Wednesday, May 26, 2004

Fractured

My tooth was fractured. I know not how that came to pass, though I am reminded of how much I hate sleeping with Helena cuz she kicks me in the face.

Dental procedures have begun. The tooth nerve was extracted. I wanted to see what the dead nerve looked like, but then I forgot to ask, or I lost my nerve.

I am unnerved by the fact that the dentist at the emergency clinic and the dentist whom I usually see told me different, almost contradictory, things. I feel I have little choice but to trust my dentist even though that trust has been shaken. I feel that very worst of all possible feelings: not in control.

Owing to poor planning and shitty timing, I had to take Helena with me to the dental clinic. I'm extremely proud of the little monkey; she kept herself quietly entertained for a full hour.

Have I mentioned how much Helena enjoys the word "pen"? She says "pen" with such glee whenever she finds one, which in this house is very often. This week Helena has discovered that crayons are for more than chewing on; she has taken up scribbling with a vengeance.

Scribbling Woman posted links aplenty on pens. I think it's pretty neat that people feel so strongly about their pens, and their notebooks too. I used to take my pens very seriously — occupational hazard — but not so much anymore. Primarily because I no longer edit on hardcopy. I've loved many notebooks, too, saving them up for something "special." Now I buy notebooks at the dollar store and I use them all the time for taking notes: comments on anything that strikes me, whenever it strikes me. I even take notes on things I intend to get around to blogging about later. Once I've dealt with a particular set of notes, transferring comments to the appropriate forum or completing the to-do list or discounting a theory as silly and alcohol-induced, I tend to rip out the pages and destroy them.

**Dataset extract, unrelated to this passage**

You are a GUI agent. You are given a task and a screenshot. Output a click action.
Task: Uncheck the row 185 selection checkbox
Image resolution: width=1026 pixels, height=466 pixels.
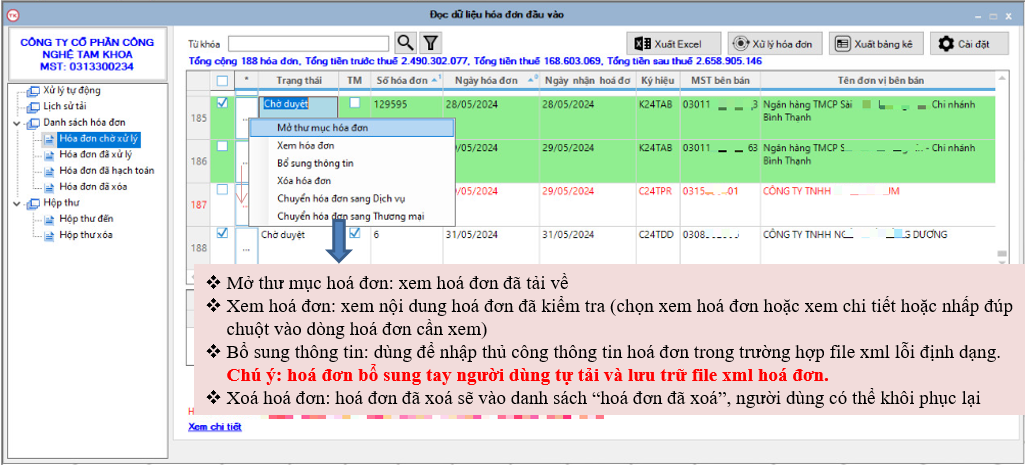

Bookninja indicates a list of mathematical fiction, and we all know that math + fiction = freakin' good time. I question the inclusion of some works, but seeing as how I'm familiar with but a handful or two of these works, I'll hang on to this list as a springboard for future reading. One oversight obvious to me is t zero, by Italo Calvino.

In a second I'll know if the arrow's trajectory and the lion's will or will not coincide at a point X crossed by L and by A at the same second tx...

The short story "t zero" is about that second.

Coincidentally (have I mentioned that I believe in the interconnectedness of all things?), Bookninja also links to an essay on the experience of reading and rereading Italo Calvino's If on a Winter's Night a Traveller:

My conclusions, for what they are worth, are: some books are best loved when young; the older me has more time for Calvino the fabulist (Our Ancestors), Calvino the short-story writer (Adam, One Afternoon) or Calvino the essayist (Six Memos for the Next Millennium) than for Calvino the Escher; and that however breathtakingly inventive a book is, it is only breathtakingly inventive once. But once is better than never.

Often, once is more than enough.

Have I mentioned that I was once just outside the town of Malbork? ("Outside the Town of Malbork" is the title of one of the chapters the protagonist You reads under the mistaken impression that is the continuation of the book If on a Winter's Night a Traveller You is reading.)(Circumstances conspired to keep me from visiting the castle therein.)

Have I mentioned that my cat's name is Calvino?